┌─ DATA EXTRACT

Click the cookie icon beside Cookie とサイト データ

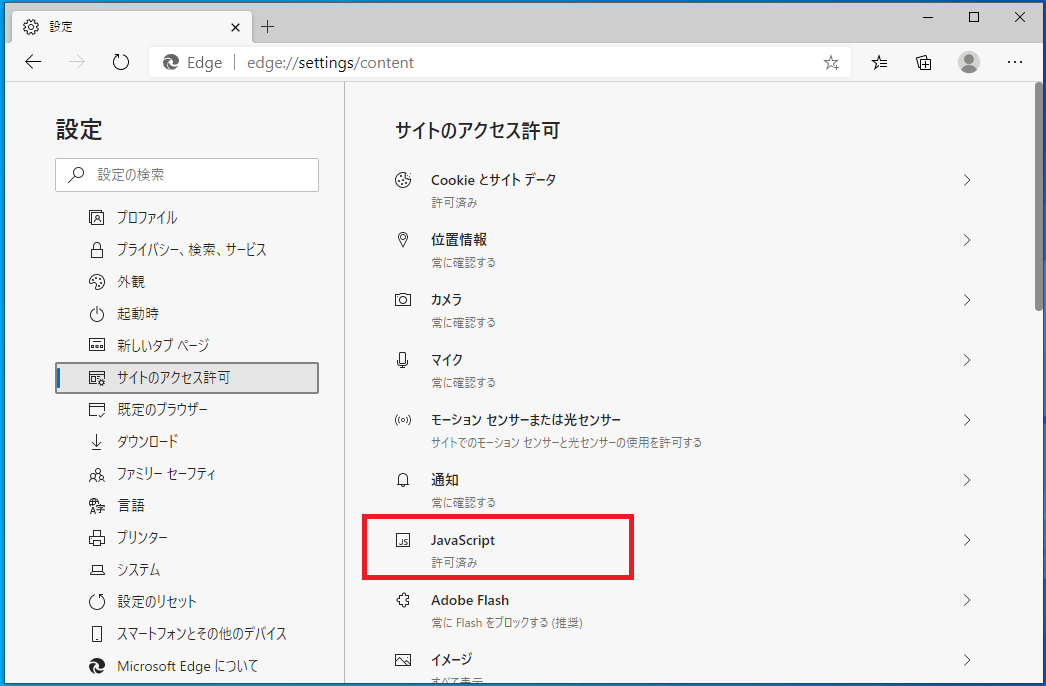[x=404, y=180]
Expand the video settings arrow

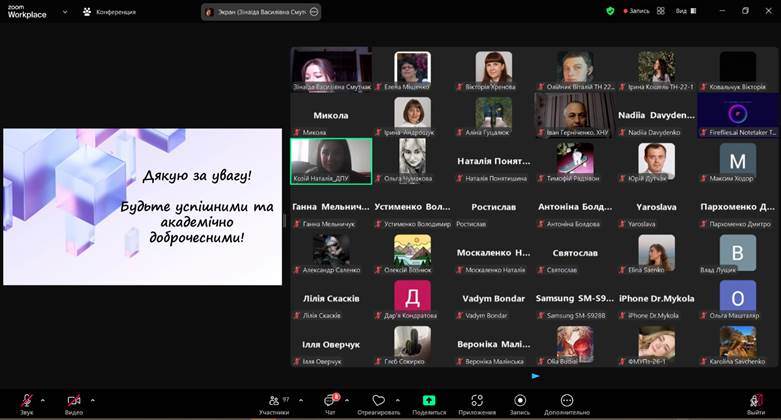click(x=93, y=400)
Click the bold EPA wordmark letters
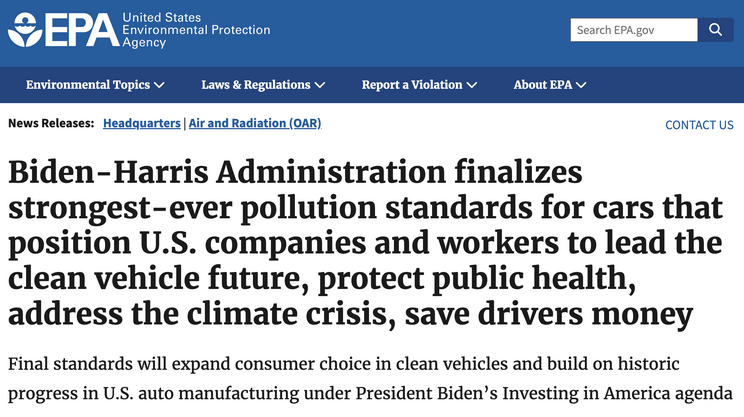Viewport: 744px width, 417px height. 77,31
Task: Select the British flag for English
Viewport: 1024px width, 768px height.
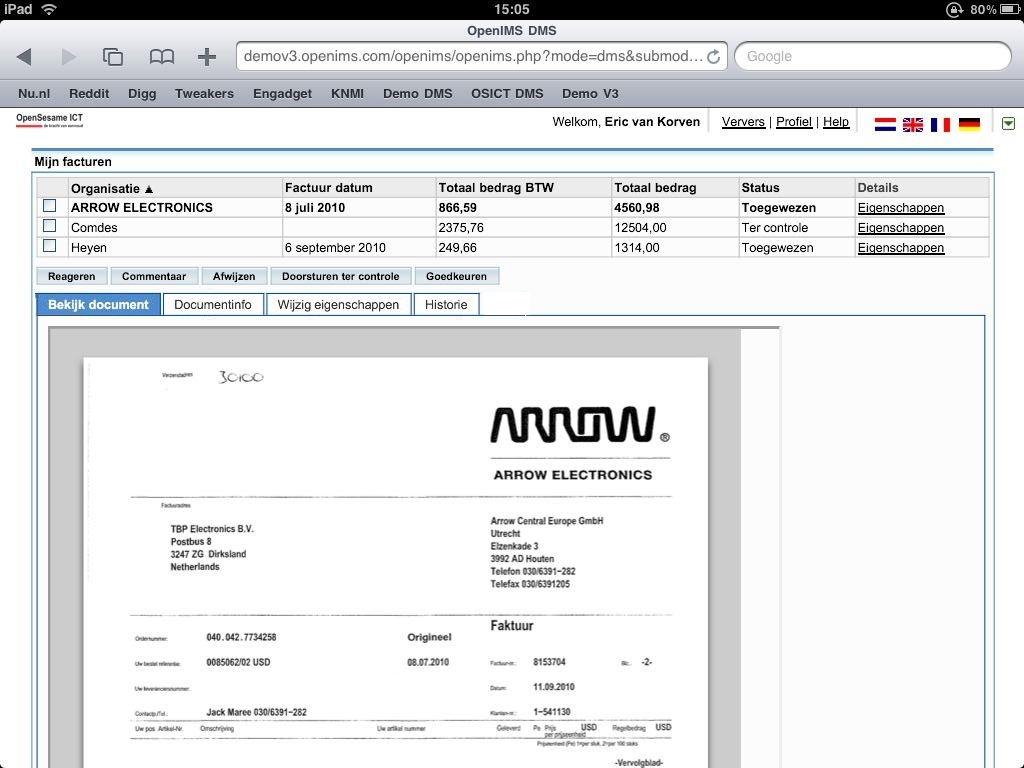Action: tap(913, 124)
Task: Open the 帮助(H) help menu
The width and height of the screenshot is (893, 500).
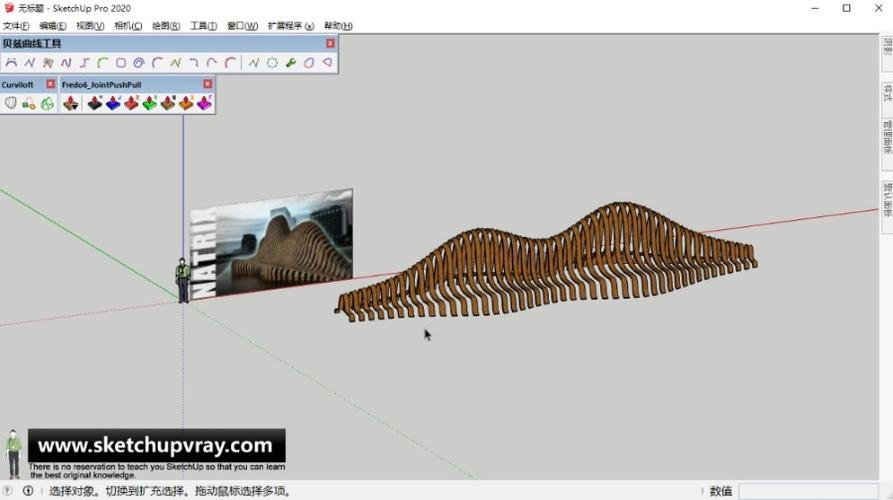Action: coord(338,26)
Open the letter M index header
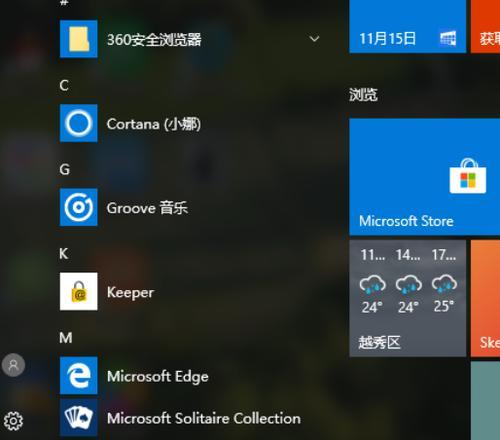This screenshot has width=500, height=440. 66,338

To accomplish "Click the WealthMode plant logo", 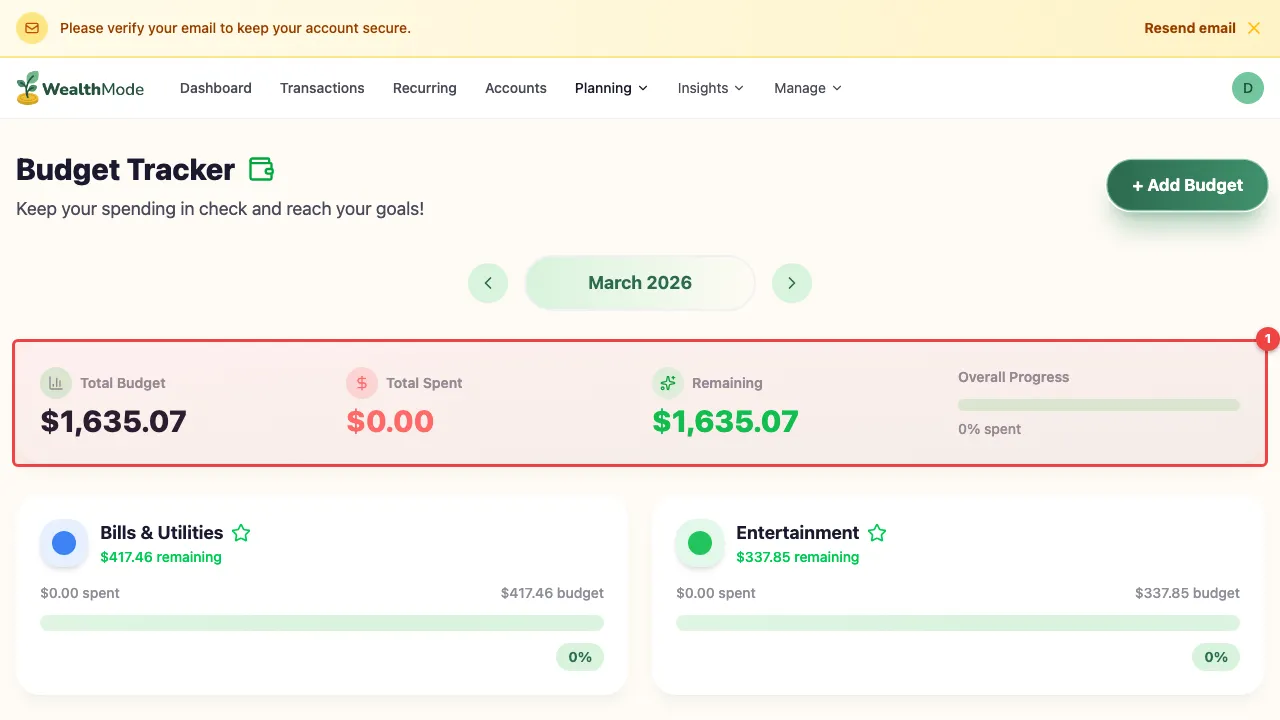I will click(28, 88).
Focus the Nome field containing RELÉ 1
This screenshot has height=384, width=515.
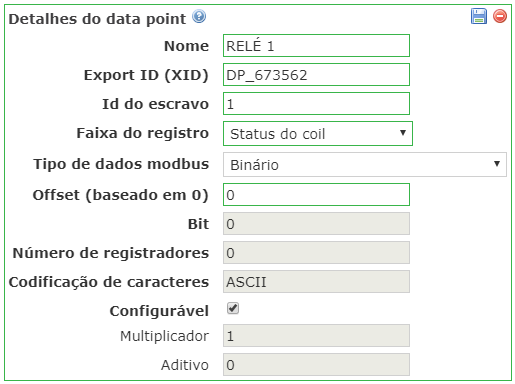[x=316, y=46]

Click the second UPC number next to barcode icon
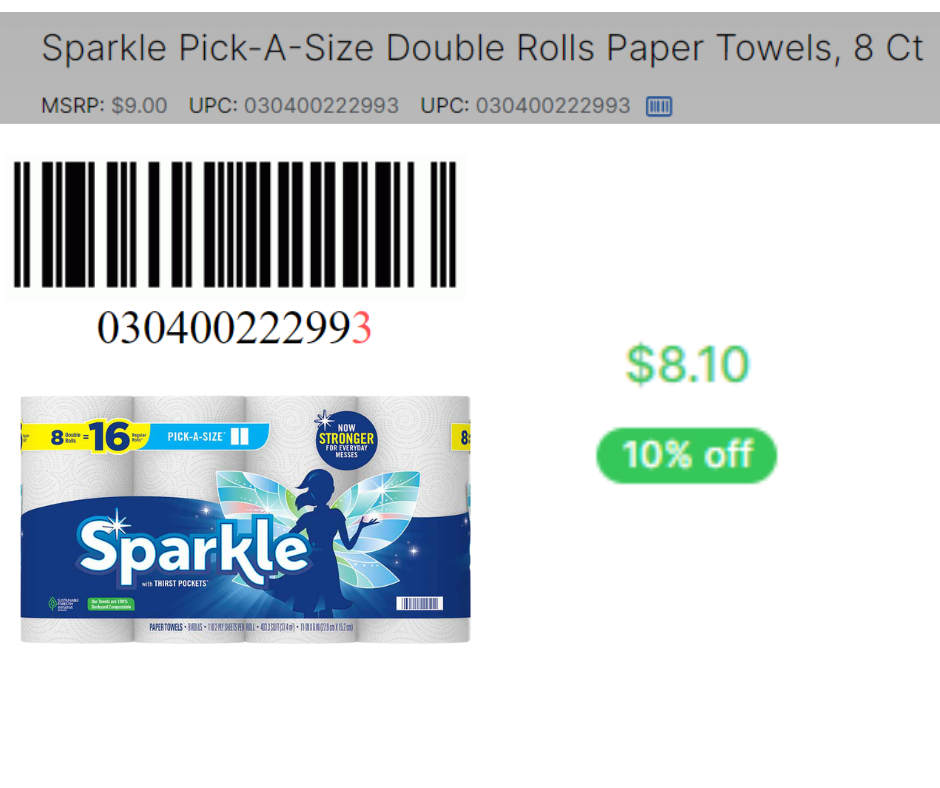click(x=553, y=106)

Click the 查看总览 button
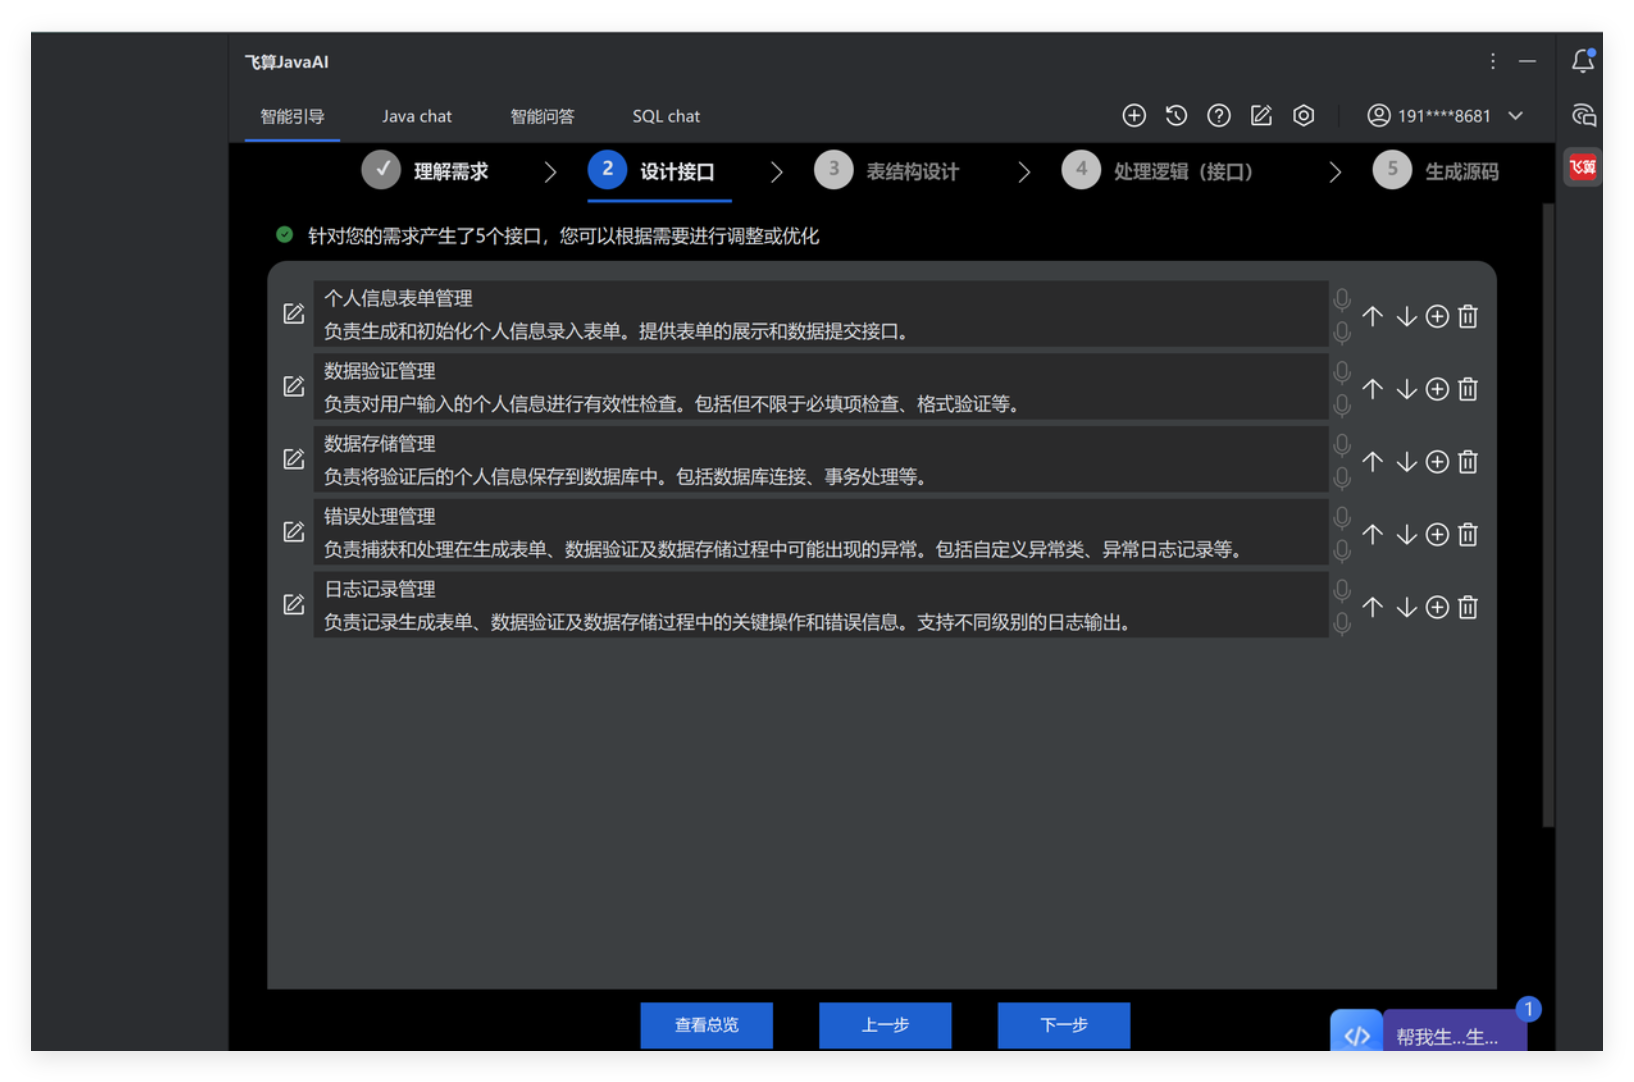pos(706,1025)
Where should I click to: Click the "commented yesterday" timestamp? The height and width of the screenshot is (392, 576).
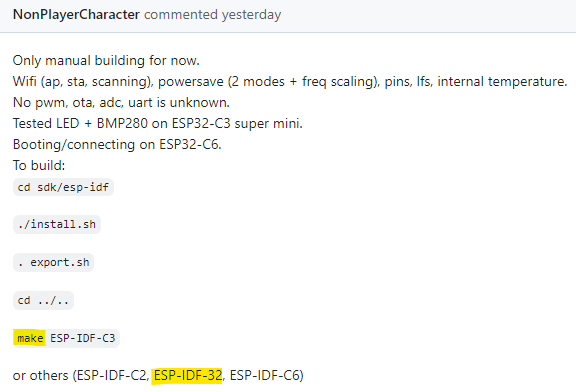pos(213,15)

└─

§ **DIRECTION**:
Copy the listing from its first line up to and including the line with "Action: coord(338,26)", leaving out the pictures.

§ **ANSWER IN FULL**:
Click the cookie icon beside Cookie とサイト データ

[x=404, y=180]
Expand the video settings arrow

click(x=93, y=400)
Click the bold EPA wordmark letters
Viewport: 744px width, 417px height. 77,31
Task: Select the British flag for English
Viewport: 1024px width, 768px height.
Action: tap(913, 124)
Task: Open the 帮助(H) help menu
The width and height of the screenshot is (893, 500).
Action: coord(338,26)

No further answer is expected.